[Question]: Require login every time refresh

[SailFlorve]

Contact Details

No response

What is your question?

why every time I refresh the web, login required? what should I config?

More Details

and if there is any way to disable user auth system?

What is the main subject of your question?

User System/OAuth

Screenshots

No response

Code of Conduct

• I agree to follow this project's Code of Conduct

[danny-avila]

why every time I refresh the web, login required? what should I config?

This is not the behavior of the app. It's probably due to your cookie handling on your browser.

and if there is any way to disable user auth system?

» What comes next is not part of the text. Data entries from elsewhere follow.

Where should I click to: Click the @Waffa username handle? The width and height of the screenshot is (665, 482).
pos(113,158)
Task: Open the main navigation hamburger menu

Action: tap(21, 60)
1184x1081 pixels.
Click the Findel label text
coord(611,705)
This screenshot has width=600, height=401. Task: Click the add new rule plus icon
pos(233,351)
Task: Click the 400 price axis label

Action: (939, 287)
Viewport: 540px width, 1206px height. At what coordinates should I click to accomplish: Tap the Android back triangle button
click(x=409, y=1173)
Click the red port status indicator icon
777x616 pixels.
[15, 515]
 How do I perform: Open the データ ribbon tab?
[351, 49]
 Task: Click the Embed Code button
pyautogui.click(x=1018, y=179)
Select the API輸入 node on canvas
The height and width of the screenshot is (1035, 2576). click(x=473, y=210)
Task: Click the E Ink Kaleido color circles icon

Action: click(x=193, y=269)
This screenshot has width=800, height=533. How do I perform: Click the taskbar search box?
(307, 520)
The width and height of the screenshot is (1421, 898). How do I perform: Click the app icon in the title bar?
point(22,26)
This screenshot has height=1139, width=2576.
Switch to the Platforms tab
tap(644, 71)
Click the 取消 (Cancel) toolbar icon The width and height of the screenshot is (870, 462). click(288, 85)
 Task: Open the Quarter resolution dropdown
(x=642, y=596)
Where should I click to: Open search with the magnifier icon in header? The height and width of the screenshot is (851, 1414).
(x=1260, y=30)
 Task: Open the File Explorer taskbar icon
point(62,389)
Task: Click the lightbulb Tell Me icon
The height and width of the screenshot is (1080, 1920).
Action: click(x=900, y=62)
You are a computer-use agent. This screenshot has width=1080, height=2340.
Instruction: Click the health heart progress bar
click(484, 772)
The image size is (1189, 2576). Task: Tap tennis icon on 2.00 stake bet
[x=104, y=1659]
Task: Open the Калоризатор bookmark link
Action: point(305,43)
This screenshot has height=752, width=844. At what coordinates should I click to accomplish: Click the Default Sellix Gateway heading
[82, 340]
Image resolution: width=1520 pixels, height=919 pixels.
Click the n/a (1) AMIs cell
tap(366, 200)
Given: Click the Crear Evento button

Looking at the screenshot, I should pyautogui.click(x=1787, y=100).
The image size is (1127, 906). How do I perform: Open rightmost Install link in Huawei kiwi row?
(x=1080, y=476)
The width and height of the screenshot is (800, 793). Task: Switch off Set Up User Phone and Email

Yes, you can disable user registration once you are signed up. You can't disable the authentication system altogether: https://docs.librechat.ai/features/user_auth_system.html#disable-user-registration

[SailFlorve]

this should not be the case. I deployed using Docker, but when accessing via IP, it does require a login every time. This was the case even before the SESSION_EXPIRYfields were implemented, and they work fine with https. so it’s not related to them. I’m not sure what the reason is.

[danny-avila]

yes I'm not sure, I can't reproduce and I almost exclusively use localhost (http)

[anes300]

My apologies, I wasn't specific enough. This only happens if I try to connect to the application from another client and not when doing it on localhost. It seems like it's not saving the JWT token on the client. I have indeed setup the SESSION_EXPIRY and REFRESH_TOKEN_EXPIRY to the default values according to the .env.example.

[SailFlorve]

Yeah. It happens when remote client access by IP, not localhost.

[fuegovic]

Yeah. It happens when remote client access by IP, not localhost.

I don't know how to fix it but I was able to reproduce

I host LibreChat on a home server on my local network

• if I access LibreChat through the url https://example.com everything works as expected
• if I access LibreChat through the server local network address http://192.168.xx.xx:3080/ I need to re-login evvery time I refresh the page

[danny-avila]

I know what's going on now after thinking about this more. It's related to this: #471

@fuegovic @anes300 @SailFlorve

The cookies are set to secure in "production" mode, which is the default when you run the server. According to expressjs docs:

secure - Ensures the browser only sends the cookie over HTTPS.

I forget this because they are still sent in a localhost environment. Without cookies, you need to login every time.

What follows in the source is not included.